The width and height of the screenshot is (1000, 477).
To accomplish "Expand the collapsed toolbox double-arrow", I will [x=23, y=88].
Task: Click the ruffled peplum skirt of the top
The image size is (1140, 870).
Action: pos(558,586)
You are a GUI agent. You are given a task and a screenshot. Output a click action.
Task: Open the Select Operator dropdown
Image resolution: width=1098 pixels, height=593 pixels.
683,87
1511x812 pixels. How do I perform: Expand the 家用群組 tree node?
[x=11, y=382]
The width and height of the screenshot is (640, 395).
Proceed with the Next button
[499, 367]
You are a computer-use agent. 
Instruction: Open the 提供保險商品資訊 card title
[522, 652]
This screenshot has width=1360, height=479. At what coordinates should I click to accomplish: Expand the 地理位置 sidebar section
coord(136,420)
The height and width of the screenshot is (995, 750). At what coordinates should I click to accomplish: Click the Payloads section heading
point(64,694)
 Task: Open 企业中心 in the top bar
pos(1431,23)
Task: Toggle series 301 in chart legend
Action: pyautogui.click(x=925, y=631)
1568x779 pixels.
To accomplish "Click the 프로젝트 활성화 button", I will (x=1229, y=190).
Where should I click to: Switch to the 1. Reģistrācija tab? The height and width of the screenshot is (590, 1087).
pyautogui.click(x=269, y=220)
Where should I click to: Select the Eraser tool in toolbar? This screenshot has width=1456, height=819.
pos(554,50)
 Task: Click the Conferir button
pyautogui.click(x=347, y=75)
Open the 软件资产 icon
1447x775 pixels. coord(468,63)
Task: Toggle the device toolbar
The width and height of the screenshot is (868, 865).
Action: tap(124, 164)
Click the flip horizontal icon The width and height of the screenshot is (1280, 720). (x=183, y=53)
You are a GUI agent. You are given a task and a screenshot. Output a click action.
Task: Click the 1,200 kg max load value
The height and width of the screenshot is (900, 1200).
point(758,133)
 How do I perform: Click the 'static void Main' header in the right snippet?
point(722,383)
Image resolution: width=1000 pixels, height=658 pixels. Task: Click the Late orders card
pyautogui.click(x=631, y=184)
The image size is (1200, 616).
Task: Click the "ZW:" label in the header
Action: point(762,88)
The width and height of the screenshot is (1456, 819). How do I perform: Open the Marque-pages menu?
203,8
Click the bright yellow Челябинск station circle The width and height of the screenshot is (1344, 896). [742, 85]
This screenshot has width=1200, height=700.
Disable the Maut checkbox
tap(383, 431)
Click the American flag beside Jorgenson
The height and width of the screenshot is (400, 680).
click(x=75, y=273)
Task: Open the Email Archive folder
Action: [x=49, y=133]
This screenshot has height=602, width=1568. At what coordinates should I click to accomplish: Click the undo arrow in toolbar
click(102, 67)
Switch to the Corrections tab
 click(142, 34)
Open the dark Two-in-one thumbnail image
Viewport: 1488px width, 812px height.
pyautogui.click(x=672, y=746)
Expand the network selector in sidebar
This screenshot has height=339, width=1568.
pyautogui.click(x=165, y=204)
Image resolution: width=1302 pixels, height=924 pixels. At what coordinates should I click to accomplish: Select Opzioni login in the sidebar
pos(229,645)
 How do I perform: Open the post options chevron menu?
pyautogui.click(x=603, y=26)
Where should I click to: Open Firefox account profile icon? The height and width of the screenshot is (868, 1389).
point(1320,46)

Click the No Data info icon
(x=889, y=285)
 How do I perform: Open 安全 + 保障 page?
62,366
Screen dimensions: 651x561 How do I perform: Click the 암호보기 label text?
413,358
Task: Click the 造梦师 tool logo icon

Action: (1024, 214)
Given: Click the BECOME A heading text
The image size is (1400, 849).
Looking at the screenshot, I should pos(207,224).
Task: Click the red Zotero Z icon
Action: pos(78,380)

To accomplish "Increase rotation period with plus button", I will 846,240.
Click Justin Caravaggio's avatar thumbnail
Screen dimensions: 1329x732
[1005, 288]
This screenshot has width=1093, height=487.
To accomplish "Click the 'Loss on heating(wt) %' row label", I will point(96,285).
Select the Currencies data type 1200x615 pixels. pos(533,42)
####################
Reproduce all of the data above verbatim, from the first line through the last, without altering, omitting, or reordering anything.

» **Answer to the problem**:
The width and height of the screenshot is (1000, 477).
To accomplish "Expand the collapsed toolbox double-arrow", I will [x=23, y=88].
Task: Click the ruffled peplum skirt of the top
The image size is (1140, 870).
Action: pos(558,586)
You are a GUI agent. You are given a task and a screenshot. Output a click action.
Task: Open the Select Operator dropdown
Image resolution: width=1098 pixels, height=593 pixels.
683,87
1511x812 pixels. How do I perform: Expand the 家用群組 tree node?
[x=11, y=382]
The width and height of the screenshot is (640, 395).
Proceed with the Next button
[499, 367]
You are a computer-use agent. 
Instruction: Open the 提供保險商品資訊 card title
[522, 652]
This screenshot has width=1360, height=479. At what coordinates should I click to accomplish: Expand the 地理位置 sidebar section
coord(136,420)
The height and width of the screenshot is (995, 750). At what coordinates should I click to accomplish: Click the Payloads section heading
point(64,694)
 Task: Open 企业中心 in the top bar
pos(1431,23)
Task: Toggle series 301 in chart legend
Action: pyautogui.click(x=925, y=631)
1568x779 pixels.
To accomplish "Click the 프로젝트 활성화 button", I will (x=1229, y=190).
Where should I click to: Switch to the 1. Reģistrācija tab? The height and width of the screenshot is (590, 1087).
pyautogui.click(x=269, y=220)
Where should I click to: Select the Eraser tool in toolbar? This screenshot has width=1456, height=819.
pos(554,50)
 Task: Click the Conferir button
pyautogui.click(x=347, y=75)
Open the 软件资产 icon
1447x775 pixels. coord(468,63)
Task: Toggle the device toolbar
The width and height of the screenshot is (868, 865).
Action: tap(124, 164)
Click the flip horizontal icon The width and height of the screenshot is (1280, 720). (x=183, y=53)
You are a GUI agent. You are given a task and a screenshot. Output a click action.
Task: Click the 1,200 kg max load value
The height and width of the screenshot is (900, 1200).
point(758,133)
 How do I perform: Click the 'static void Main' header in the right snippet?
point(722,383)
Image resolution: width=1000 pixels, height=658 pixels. Task: Click the Late orders card
pyautogui.click(x=631, y=184)
The image size is (1200, 616).
Task: Click the "ZW:" label in the header
Action: point(762,88)
The width and height of the screenshot is (1456, 819). How do I perform: Open the Marque-pages menu?
203,8
Click the bright yellow Челябинск station circle The width and height of the screenshot is (1344, 896). [742, 85]
This screenshot has width=1200, height=700.
Disable the Maut checkbox
tap(383, 431)
Click the American flag beside Jorgenson
The height and width of the screenshot is (400, 680).
click(x=75, y=273)
Task: Open the Email Archive folder
Action: [x=49, y=133]
This screenshot has height=602, width=1568. At what coordinates should I click to accomplish: Click the undo arrow in toolbar
click(102, 67)
Switch to the Corrections tab
 click(142, 34)
Open the dark Two-in-one thumbnail image
Viewport: 1488px width, 812px height.
pyautogui.click(x=672, y=746)
Expand the network selector in sidebar
This screenshot has height=339, width=1568.
pyautogui.click(x=165, y=204)
Image resolution: width=1302 pixels, height=924 pixels. At what coordinates should I click to accomplish: Select Opzioni login in the sidebar
pos(229,645)
 How do I perform: Open the post options chevron menu?
pyautogui.click(x=603, y=26)
Where should I click to: Open Firefox account profile icon? The height and width of the screenshot is (868, 1389).
point(1320,46)

Click the No Data info icon
(x=889, y=285)
 How do I perform: Open 安全 + 保障 page?
62,366
Screen dimensions: 651x561 How do I perform: Click the 암호보기 label text?
413,358
Task: Click the 造梦师 tool logo icon

Action: (1024, 214)
Given: Click the BECOME A heading text
The image size is (1400, 849).
Looking at the screenshot, I should pos(207,224).
Task: Click the red Zotero Z icon
Action: pos(78,380)

To accomplish "Increase rotation period with plus button", I will 846,240.
Click Justin Caravaggio's avatar thumbnail
Screen dimensions: 1329x732
[1005, 288]
This screenshot has width=1093, height=487.
To accomplish "Click the 'Loss on heating(wt) %' row label", I will point(96,285).
Select the Currencies data type 1200x615 pixels. pos(533,42)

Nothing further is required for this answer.